For the short term, I am going to guess that it gets a lot harder to buy certain things over the Internet in California.
The problem is that today low cost is going to rule. Not security, not responsiveness to issues. Just low cost. If a provider cannot handle "low cost", then they aren't going to be in the running for anything else.
This model has been tried before and it has consistently failed over time. Sure, Company A can save 50% of their IT costs by moving everything over to Cloud Provider X, and the numbers look really, really good. Until Company B comes in and notices they can see all of Company A's data using some trick that occurred to them. They can report it to someone responsible, they can post it on Fark or maybe they can exploit it. Obviously, to get the low, low costs Provider X didn't do a great job on security other than a really pretty facade.
The same thing happened with whole-IT-department outsourcing. To make it attractive the costs had to be low. To get the low costs some (often hidden) shortcuts were taken. People found out about the shortcuts way, way later - sometimes after they were completely committed to the outsourcing deal.
So what is the difference between whole-IT-department outsourcing and "the Cloud" today? Basically nothing. Will it work any better for the folks that go that route? Probably not, but if you don't understand how the outsourcing model worked for people you will be doomed to repeat that history.
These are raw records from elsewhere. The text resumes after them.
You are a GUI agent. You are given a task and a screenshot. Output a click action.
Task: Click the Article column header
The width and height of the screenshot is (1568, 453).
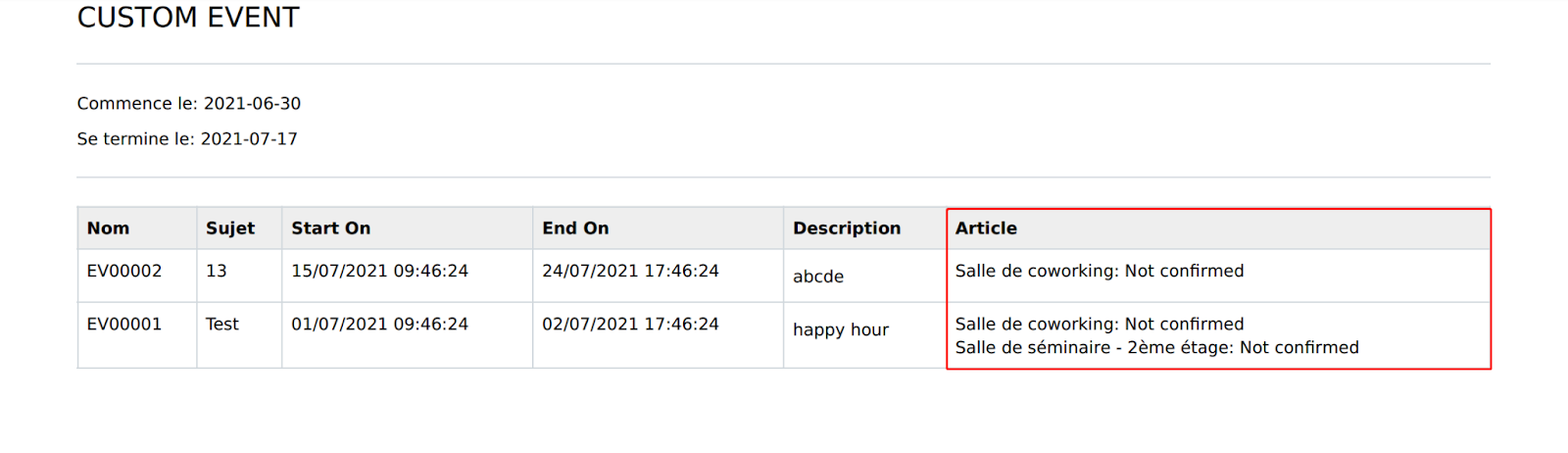986,227
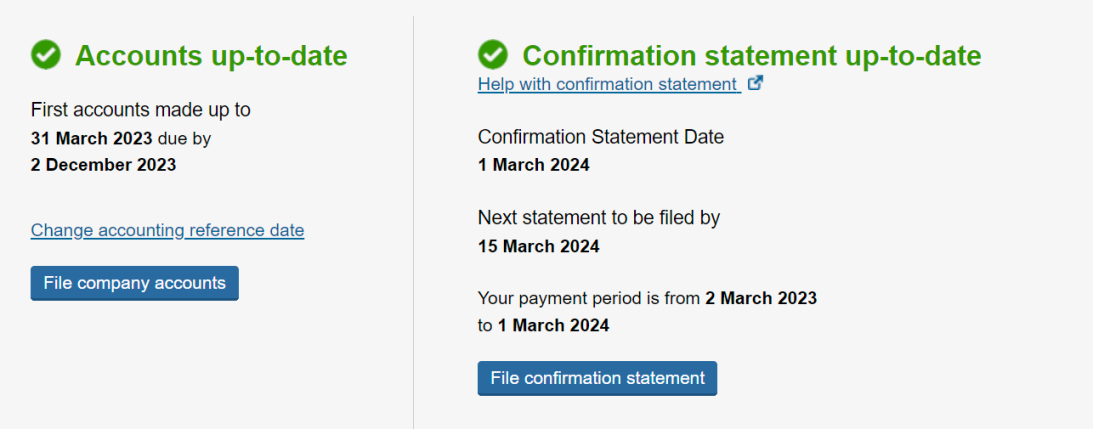Click the 'First accounts made up to' text
The width and height of the screenshot is (1093, 429).
click(x=141, y=110)
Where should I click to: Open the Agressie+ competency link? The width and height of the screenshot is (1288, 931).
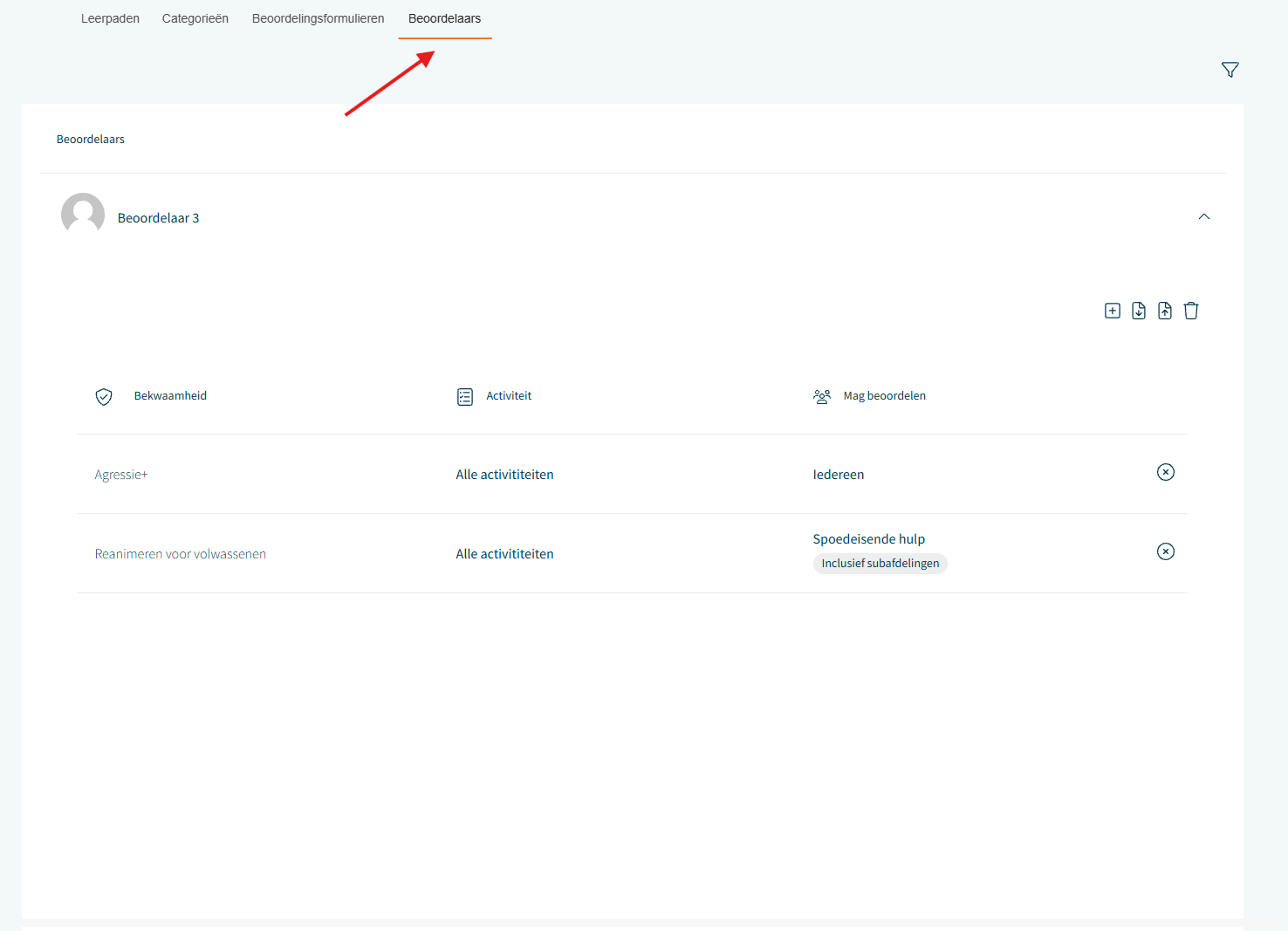pos(121,475)
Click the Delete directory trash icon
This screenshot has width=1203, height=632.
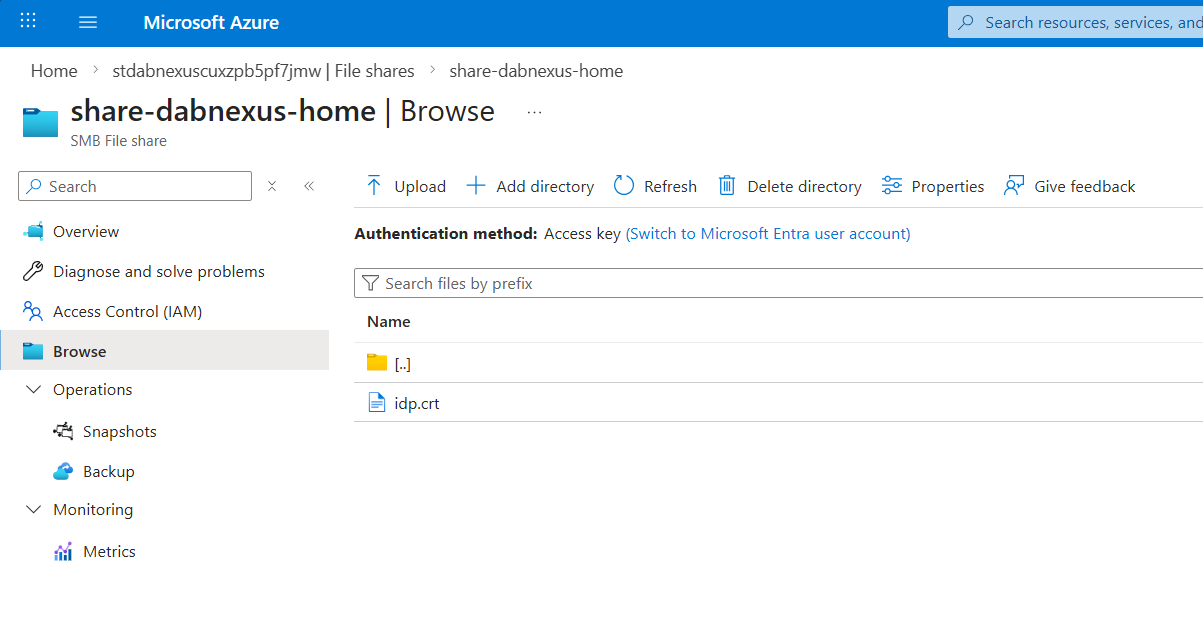(728, 186)
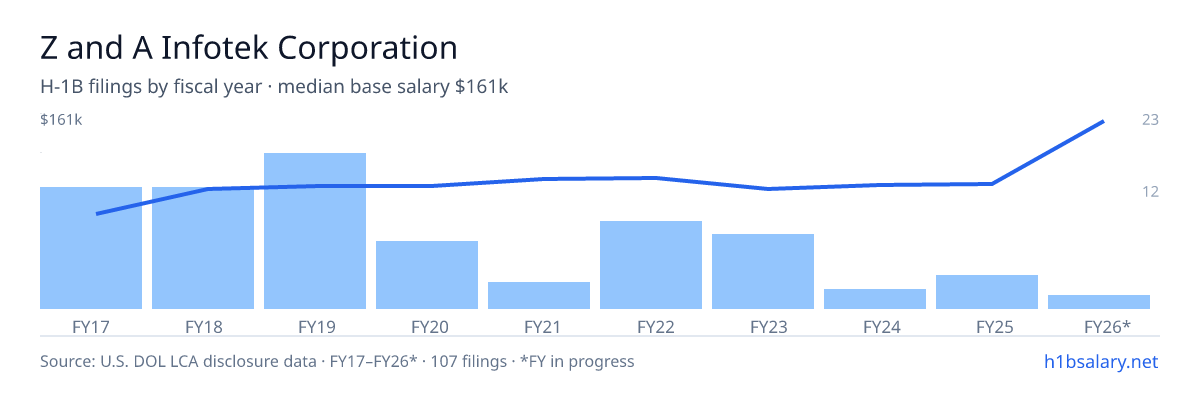
Task: Click the Z and A Infotek Corporation title
Action: click(x=249, y=47)
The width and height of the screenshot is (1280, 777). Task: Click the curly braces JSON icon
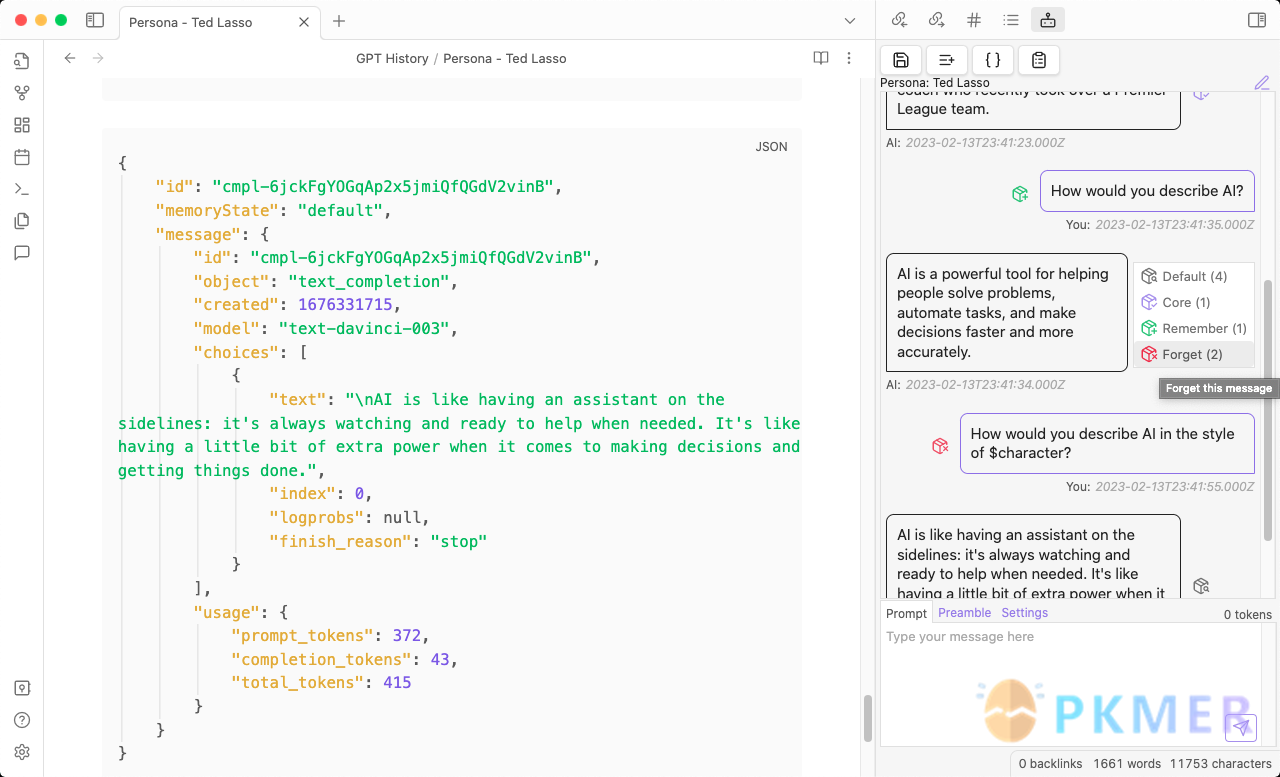(x=992, y=60)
A huge problem is that in computing today (at all levels, from management to low-level coding) there is insufficient respect for history and older people that have actually lived through that history. The end result is things like file systems being created which have no hope of dealing with media errors - exactly the same mistake that was in the first UNIX and VM/370 implementations. Same thing with a lot of security - people have been living with fine-grained and course-grained access controls for years and can easily recite the problems with each. But some new college graduate comes along and tells people they have a great new way of handling security much better than what is in Windows or Linux. End result? Rediscovery of the same problems that people knew all about in 1985 when said college grad was in diapers. But to much of management today they look at someone over 40 and will openly say that old people are useless and they have to have a young, energetic staff.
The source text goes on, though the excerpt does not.